____ PAGE TEXT

# Hams, battery thought on VX-7R



## Wilsonite (Jan 7, 2006)

I know there are a few radio operators out there, wondering if any of you have a VX-7R, and if you have the 2 AA adapter for it? Is the case designed to be watertight as the original Li-Ion pack? Thinking of getting the 2 AA pack and stuffing 14500 Li-Ions in it so I can keep spares in the vehicle. Anyone tried this?


----------



## BobVA (Jan 7, 2006)

I've got the VX-5. The AA case for that has the same gasket around it that the LiIon pack has, so it would seem to have the same water resistance when attached to the radio. It's clearly not water resistant when not on the radio.

Let us know if you try the 14500's. 

Cheers,
Bob


----------



## John N (Jan 8, 2006)

I also have a VX-5 and have a couple of comments about the FBA-23 (2xAA) battery holder. Note sure if the VX-7 uses the same adapter or not..

1) While it does have a gasket, it is fairly easy to dislodge it. If you do so, it can easily get lost. Use care to maintain the water resistance.

2) I think it has a step-up regulator circuit. Bumps it up to 4.5V if I recall correctly.

3) IIRC, transmit power is restricted (to .5W?) while using the AA battery pack.

-john


----------



## redcar (Jan 9, 2006)

I also have the VX-5R. Great setup for listening or scanning. Almost useless for transmit (on the AA pack that is, otherwise nice rig on the lithium-ion). I too look forward to hearing how the 14500's work out. My AA pack fits pretty snug and use it a lot.

The AA pack for the FT-50 uses 4 batteries and while still weak is not as laughable. 

I ended up getting an Icom T2H (6 watts). 8 AA's gives some respectable juice. I usually use some MAHA's AA's with like 2.2Ah ratings if I have a heads up. I think those batteries have an even higher rating than that now.

good luck, Red


----------



## Mike Painter (Jan 9, 2006)

Interesting idea. I went through several ideas, including building a 12 NiMh pack. Then bought a cheap SLA with cables for jump starting your car and two 12 volt sockets.
I realized that if I was going to have to use it a lot I'd want a lot of power available.

I know that I can have it on for 15 hours or so with fairly heavy transmit use at least six of those hours and light use the rest of the time. 

Keep us informed.


----------



## Wilsonite (Jan 13, 2006)

________
____ STORED DATA

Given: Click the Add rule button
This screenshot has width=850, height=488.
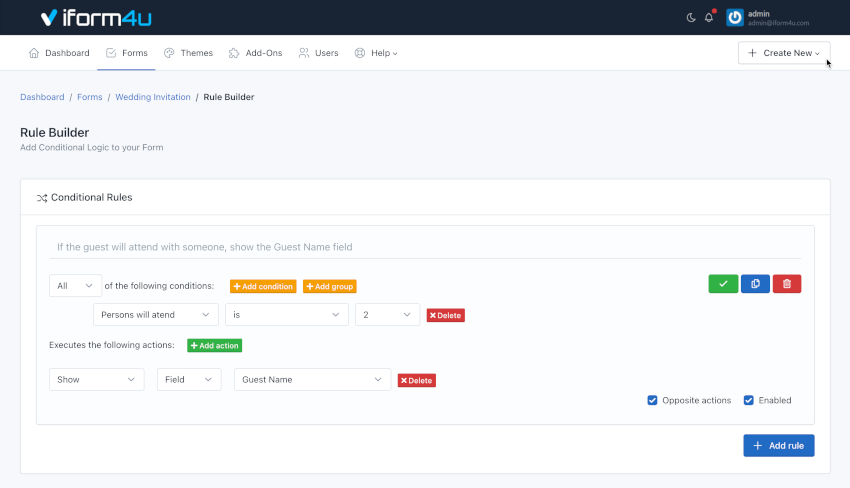Looking at the screenshot, I should [778, 445].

________

*WHAT THIS EXERCISE ASKS*
**1.** From the forum thread on the VX-7R battery, copy the passage that begins at the words "I know that" and ends after "(Jan 13, 2006)", replacing "heavy" with "moderate".
**2.** In the forum thread on the VX-7R battery, which radio did redcar end up getting?

*ANSWERS IN ORDER*
**1.**
I know that I can have it on for 15 hours or so with fairly moderate transmit use at least six of those hours and light use the rest of the time. 

Keep us informed.


----------



## Wilsonite (Jan 13, 2006)

**2.** An Icom T2H (6 watts).